_WORK TO BE COMPLETED_: Could you give back every entry below exactly, with the pictures dropped?

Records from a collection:
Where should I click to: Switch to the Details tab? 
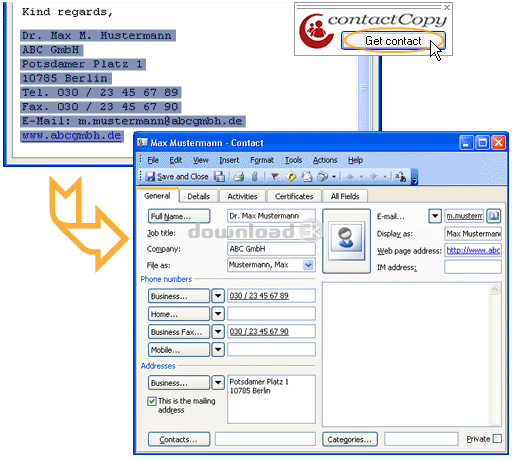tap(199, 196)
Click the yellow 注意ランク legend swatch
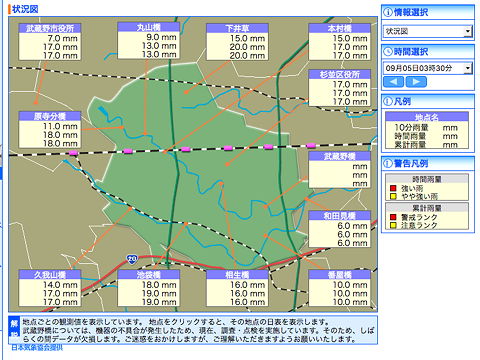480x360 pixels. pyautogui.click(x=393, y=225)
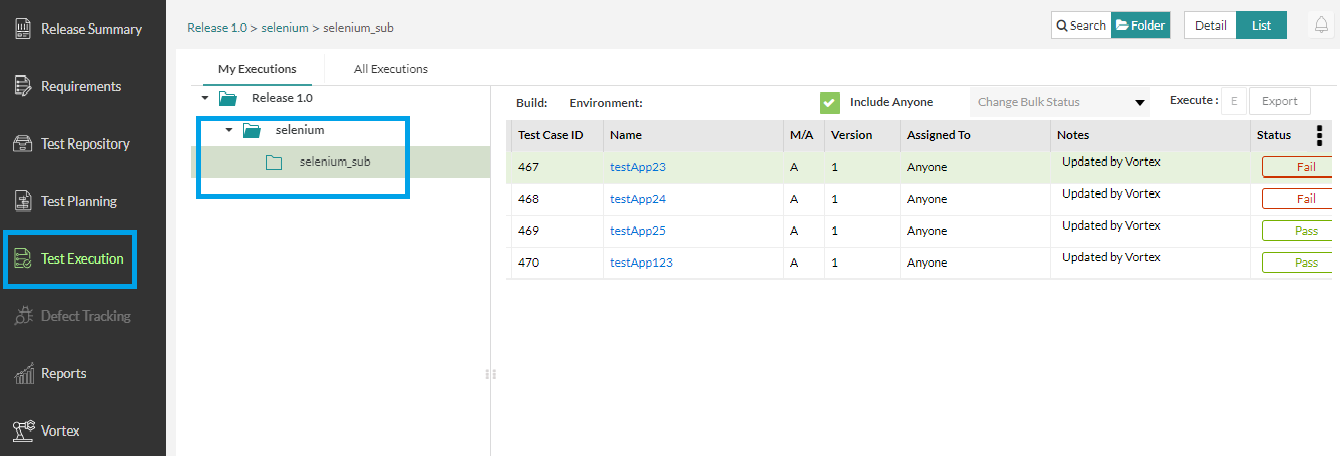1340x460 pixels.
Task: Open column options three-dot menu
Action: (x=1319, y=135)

_RESPONSE TO THIS EXERCISE_:
Where should I click to: Switch to the Details tab? 
tap(199, 196)
Click the yellow 注意ランク legend swatch
480x360 pixels. pyautogui.click(x=393, y=225)
1340x460 pixels.
Task: Open column options three-dot menu
Action: (x=1319, y=135)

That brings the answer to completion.